*WHAT THE TASK REQUIRES*
Copy out all lines in the material below that contain the string "camera".

*EXERCISE DATA*
'''

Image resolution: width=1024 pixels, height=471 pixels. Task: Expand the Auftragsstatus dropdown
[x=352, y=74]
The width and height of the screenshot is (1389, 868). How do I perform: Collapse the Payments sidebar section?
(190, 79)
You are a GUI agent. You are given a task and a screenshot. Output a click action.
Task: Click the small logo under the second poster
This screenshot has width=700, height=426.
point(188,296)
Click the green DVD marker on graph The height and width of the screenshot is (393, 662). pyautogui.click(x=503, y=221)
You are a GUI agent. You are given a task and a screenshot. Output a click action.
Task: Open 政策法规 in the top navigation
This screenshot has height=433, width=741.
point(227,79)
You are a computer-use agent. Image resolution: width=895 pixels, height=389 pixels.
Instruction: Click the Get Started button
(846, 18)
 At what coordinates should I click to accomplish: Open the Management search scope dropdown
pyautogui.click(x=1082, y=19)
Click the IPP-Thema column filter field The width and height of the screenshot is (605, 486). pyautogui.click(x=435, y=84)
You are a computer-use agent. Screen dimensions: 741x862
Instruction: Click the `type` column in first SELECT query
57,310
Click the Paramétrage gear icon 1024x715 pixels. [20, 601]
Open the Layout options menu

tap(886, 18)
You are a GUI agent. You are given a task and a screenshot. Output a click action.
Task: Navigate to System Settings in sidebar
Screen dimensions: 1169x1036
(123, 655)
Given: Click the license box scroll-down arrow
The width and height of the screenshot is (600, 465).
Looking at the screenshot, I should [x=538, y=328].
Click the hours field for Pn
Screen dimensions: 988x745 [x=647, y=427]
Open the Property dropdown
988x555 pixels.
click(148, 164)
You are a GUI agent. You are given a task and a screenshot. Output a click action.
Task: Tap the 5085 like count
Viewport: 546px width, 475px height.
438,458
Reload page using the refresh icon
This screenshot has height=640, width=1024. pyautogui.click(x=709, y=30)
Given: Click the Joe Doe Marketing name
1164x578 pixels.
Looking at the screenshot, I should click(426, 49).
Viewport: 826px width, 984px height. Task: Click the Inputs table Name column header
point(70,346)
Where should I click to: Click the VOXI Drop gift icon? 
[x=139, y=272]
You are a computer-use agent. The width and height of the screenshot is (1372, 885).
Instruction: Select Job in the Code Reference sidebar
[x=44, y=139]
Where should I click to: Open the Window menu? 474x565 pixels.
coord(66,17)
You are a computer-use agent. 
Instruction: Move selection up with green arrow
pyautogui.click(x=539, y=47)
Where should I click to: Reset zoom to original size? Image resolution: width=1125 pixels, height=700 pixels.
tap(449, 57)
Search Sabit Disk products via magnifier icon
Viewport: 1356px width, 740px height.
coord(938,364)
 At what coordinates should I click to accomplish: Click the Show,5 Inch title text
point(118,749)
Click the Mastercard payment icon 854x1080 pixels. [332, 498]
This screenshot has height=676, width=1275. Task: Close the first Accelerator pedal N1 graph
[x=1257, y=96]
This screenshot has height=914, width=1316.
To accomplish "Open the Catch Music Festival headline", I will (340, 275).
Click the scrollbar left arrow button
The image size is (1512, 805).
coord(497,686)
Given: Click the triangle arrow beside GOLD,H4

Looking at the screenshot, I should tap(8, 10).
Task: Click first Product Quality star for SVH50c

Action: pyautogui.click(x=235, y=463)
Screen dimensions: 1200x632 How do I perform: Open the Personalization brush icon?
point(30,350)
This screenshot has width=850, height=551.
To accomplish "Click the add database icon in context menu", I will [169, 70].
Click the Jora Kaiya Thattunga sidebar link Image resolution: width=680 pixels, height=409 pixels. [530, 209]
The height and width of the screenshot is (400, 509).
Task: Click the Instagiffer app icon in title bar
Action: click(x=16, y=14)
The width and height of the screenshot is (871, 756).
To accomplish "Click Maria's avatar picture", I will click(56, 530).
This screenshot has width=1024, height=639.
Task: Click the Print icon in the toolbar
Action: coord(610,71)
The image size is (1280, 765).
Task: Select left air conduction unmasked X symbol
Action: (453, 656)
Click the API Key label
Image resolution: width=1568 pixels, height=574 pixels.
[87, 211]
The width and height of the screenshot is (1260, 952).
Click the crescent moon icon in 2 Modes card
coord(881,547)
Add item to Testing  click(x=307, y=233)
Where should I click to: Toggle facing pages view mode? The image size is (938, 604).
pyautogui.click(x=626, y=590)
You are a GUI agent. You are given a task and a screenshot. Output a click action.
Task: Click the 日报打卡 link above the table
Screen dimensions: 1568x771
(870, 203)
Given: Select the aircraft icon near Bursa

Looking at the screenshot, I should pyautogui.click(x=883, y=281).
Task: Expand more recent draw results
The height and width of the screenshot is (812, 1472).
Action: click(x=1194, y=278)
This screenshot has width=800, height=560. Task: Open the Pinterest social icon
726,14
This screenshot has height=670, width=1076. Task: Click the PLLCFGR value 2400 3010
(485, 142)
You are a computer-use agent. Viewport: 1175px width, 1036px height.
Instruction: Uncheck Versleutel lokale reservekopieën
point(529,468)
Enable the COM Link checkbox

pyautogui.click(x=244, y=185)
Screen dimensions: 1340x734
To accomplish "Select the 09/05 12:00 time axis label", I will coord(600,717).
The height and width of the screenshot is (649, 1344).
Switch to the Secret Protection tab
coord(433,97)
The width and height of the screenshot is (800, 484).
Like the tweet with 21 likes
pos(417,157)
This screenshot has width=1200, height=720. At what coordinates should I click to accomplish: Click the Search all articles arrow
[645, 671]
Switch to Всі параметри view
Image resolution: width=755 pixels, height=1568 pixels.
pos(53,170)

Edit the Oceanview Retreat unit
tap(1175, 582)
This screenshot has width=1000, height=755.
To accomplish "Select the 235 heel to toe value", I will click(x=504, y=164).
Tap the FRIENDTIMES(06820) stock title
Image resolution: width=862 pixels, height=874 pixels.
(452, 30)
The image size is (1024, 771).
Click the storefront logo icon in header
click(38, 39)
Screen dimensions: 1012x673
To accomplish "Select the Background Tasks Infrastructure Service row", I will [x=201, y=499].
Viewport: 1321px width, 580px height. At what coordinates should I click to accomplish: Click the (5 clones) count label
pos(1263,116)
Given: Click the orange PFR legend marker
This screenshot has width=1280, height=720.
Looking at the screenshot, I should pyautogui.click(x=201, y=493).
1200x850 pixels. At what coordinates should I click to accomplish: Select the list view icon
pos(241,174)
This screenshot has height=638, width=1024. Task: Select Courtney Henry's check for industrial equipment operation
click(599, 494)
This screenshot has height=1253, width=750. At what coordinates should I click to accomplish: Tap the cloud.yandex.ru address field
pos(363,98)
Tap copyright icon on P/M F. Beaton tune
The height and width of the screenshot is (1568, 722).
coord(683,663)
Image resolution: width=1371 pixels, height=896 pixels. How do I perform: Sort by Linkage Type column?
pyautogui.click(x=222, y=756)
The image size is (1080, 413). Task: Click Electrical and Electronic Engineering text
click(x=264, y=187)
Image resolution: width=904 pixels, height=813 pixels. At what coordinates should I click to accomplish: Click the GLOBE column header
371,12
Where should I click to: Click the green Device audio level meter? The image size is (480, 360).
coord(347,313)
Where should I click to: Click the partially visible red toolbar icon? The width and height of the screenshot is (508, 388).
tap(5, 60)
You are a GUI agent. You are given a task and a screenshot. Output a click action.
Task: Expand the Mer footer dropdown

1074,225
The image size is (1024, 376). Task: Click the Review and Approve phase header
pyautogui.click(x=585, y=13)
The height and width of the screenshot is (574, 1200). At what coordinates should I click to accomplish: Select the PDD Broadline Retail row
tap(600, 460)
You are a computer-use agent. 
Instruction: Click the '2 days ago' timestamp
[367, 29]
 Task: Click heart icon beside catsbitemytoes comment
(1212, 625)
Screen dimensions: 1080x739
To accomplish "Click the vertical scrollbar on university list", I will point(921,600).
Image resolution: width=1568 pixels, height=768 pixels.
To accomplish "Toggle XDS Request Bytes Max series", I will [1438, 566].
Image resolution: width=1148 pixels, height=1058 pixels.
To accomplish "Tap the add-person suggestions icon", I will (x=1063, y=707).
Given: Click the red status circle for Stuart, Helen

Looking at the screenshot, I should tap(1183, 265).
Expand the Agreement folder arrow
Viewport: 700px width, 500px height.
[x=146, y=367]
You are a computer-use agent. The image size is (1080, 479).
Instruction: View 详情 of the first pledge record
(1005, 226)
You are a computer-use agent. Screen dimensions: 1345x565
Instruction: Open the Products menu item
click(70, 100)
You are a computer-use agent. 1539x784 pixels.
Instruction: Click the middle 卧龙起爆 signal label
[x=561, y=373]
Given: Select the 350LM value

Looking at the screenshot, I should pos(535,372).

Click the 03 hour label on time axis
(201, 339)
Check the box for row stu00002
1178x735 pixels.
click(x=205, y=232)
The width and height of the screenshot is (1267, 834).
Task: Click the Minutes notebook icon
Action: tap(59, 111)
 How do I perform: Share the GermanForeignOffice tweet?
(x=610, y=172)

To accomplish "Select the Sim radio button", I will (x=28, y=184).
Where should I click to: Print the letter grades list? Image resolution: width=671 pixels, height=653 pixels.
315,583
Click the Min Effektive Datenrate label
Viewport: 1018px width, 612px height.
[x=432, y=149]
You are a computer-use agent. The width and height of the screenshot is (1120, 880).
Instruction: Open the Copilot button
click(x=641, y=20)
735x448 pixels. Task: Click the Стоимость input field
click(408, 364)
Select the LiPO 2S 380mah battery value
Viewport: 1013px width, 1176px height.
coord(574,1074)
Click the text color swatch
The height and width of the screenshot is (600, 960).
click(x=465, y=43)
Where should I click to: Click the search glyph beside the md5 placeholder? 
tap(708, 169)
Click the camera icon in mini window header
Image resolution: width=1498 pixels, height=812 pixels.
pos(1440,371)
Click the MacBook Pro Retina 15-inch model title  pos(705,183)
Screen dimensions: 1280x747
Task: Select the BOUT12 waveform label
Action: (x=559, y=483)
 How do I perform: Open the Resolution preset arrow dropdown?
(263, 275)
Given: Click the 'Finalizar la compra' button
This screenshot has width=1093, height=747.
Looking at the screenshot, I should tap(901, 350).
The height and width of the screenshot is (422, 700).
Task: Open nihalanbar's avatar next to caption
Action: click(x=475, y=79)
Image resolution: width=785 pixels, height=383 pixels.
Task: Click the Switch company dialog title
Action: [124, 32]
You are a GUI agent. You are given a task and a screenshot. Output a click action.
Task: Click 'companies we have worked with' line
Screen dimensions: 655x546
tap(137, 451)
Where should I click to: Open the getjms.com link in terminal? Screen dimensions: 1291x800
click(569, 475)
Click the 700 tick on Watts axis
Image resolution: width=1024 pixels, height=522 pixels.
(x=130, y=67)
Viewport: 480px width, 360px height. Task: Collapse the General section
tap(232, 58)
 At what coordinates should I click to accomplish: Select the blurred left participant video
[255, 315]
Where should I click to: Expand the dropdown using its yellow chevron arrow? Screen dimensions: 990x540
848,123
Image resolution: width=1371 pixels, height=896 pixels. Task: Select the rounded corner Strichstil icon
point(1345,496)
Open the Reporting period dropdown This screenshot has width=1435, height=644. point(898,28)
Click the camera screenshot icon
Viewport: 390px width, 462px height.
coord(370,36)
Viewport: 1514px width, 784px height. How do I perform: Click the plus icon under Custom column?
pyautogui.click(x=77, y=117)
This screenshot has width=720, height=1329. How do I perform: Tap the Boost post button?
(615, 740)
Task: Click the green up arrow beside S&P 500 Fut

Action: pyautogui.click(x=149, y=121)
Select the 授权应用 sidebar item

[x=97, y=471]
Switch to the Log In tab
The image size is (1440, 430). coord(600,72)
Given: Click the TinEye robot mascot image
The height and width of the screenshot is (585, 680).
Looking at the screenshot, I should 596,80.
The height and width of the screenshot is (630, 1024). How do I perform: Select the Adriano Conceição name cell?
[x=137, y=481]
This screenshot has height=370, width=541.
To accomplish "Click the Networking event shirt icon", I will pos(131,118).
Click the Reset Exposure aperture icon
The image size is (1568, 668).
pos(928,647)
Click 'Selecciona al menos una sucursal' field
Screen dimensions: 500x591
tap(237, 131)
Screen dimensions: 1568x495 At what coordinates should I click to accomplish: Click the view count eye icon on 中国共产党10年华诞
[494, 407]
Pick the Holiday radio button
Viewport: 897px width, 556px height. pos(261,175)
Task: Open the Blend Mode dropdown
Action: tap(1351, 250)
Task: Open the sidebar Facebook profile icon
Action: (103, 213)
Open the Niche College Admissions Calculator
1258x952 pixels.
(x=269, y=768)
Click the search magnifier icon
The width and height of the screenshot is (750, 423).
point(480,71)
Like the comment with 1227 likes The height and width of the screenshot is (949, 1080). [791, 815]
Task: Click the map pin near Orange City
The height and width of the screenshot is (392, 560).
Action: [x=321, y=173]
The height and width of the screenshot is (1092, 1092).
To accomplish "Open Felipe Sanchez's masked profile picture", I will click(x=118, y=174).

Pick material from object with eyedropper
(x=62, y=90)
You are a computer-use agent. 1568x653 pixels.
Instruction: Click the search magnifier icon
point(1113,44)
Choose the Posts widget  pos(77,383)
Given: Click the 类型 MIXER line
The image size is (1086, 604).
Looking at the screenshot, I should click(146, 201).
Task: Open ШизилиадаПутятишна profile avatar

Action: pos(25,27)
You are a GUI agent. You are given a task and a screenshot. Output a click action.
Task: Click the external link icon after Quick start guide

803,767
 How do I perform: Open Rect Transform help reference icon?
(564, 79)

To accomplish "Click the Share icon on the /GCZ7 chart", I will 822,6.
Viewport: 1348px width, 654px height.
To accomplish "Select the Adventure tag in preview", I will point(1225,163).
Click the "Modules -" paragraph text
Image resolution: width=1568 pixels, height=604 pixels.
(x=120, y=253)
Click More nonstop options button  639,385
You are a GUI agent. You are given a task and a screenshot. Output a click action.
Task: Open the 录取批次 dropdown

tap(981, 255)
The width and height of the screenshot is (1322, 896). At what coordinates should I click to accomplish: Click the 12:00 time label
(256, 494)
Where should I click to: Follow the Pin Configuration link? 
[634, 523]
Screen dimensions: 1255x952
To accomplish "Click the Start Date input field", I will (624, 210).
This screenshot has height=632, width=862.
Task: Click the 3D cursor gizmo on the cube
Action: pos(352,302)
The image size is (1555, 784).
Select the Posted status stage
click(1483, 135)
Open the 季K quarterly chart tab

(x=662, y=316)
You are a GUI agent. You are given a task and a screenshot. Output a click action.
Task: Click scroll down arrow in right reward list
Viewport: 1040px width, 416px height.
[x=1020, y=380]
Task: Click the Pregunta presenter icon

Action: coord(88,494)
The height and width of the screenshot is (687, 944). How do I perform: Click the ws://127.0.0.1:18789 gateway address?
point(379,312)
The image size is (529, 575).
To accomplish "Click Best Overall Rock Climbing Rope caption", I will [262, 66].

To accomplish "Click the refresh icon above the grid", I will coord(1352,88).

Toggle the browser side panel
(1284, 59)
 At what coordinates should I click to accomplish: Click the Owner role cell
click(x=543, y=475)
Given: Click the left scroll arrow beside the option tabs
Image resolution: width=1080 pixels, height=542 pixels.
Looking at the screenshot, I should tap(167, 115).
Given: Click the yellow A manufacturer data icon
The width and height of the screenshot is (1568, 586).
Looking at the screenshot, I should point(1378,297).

'''

*RESULT OF THIS TASK*
Click the camera icon in mini window header
Click the camera screenshot icon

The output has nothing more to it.